Mit wenigen Schritten war er bei der ersten Tür angekommen und klopfte. Verwirrt folgte ich ihm. Nur Sekunden, nachdem er seine Hand wieder gesenkt hatte, wurde sie bereits aufgerissen. Newt stand da und sah ihn mit großen Augen an, als habe er darauf gewartet, dass er kommt.
Und da wurde mir auch klar, was Thomas vorhatte, warum Newt so schnell geöffnet hatte und warum er jetzt so von ihm zu mir sah. Sie hatten sich nicht abgesprochen, aber beiden war klar, was unausweichlich sein musste, auf was mein Herz seit drei Monaten wartete, wonach jede Faser meines Körpers verlangte, was ich vor gar nicht allzu langer Zeit, bevor ich Proband A5 in seiner Zelle gesehen hatte, niemals mehr für möglich gehalten hätte.
"Na los, Kumpel", war alles, was Thomas sagte.
Er nickte aufmunternd und grinste dann schief, als Newt sich an ihm vorbei auf den Gang und dann zu mir schob, nur um mich ein weiteres Mal in die Arme zu schließen. Ohne ein weiteres Wort schob er sich durch die Tür und zwinkerte mir verschmitzt zu, bevor er diese schloss und somit bei Minho, Fry Pan und Gally verschwand.
Newt und ich standen einige Sekunden stumm da und sahen zu dem Punkt, an dem mein Bruder verschwunden war. Dann legte er mir eine Hand unters Kinn und hob mein Gesicht an, sodass ich ihm in die Augen sehen musste. In seine wunderschönen, gesunden, braunen Augen.
"Was meinst du, wollen wir Thomas' Angebot annehmen und rein gehen?", fragte er.
Ich nickte, vollkommen hypnotisiert von seinem Blick. Dann folgte ich ihm zu unserem Appartement und öffnete die Tür.
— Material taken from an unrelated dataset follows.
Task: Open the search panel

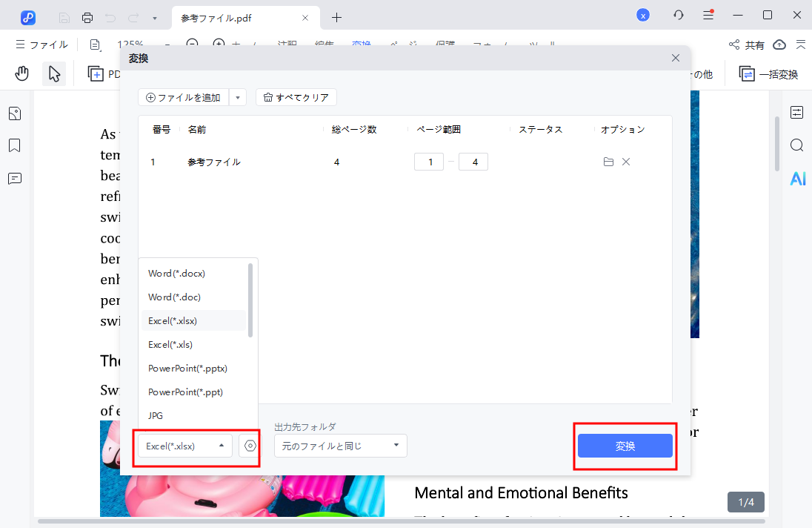Action: (x=796, y=145)
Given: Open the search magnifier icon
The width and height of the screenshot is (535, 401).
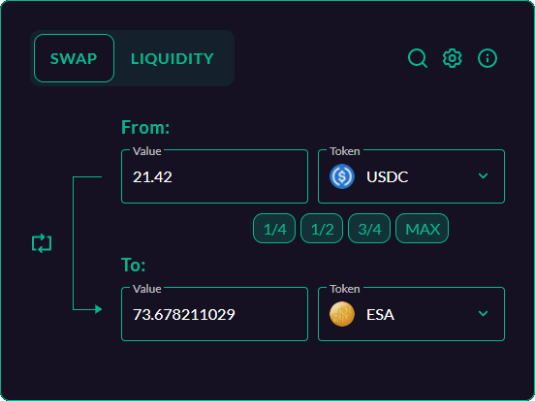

Drinnen angekommen war ich völlig überfordert. Anstatt sich in diesem von allen garantiert am luxuriösesten eingerichteten Zimmern umzuschauen, galt Newts Aufmerksamkeit ausschließlich mir. Und mir war einfach nur schwindelig und ich betete die gesamte Zeit, dass dies nicht nur eine Simulation war. Denn mittlerweile war mir klar, dass selbst wenn nicht alles plötzlich schrecklich werden würde, allein die Tatsache, dass es nicht real gewesen war, dass meine Freunde, dass Newt nicht tatsächlich hier war, mich vollkommen zerbrechen würde, irreparabel.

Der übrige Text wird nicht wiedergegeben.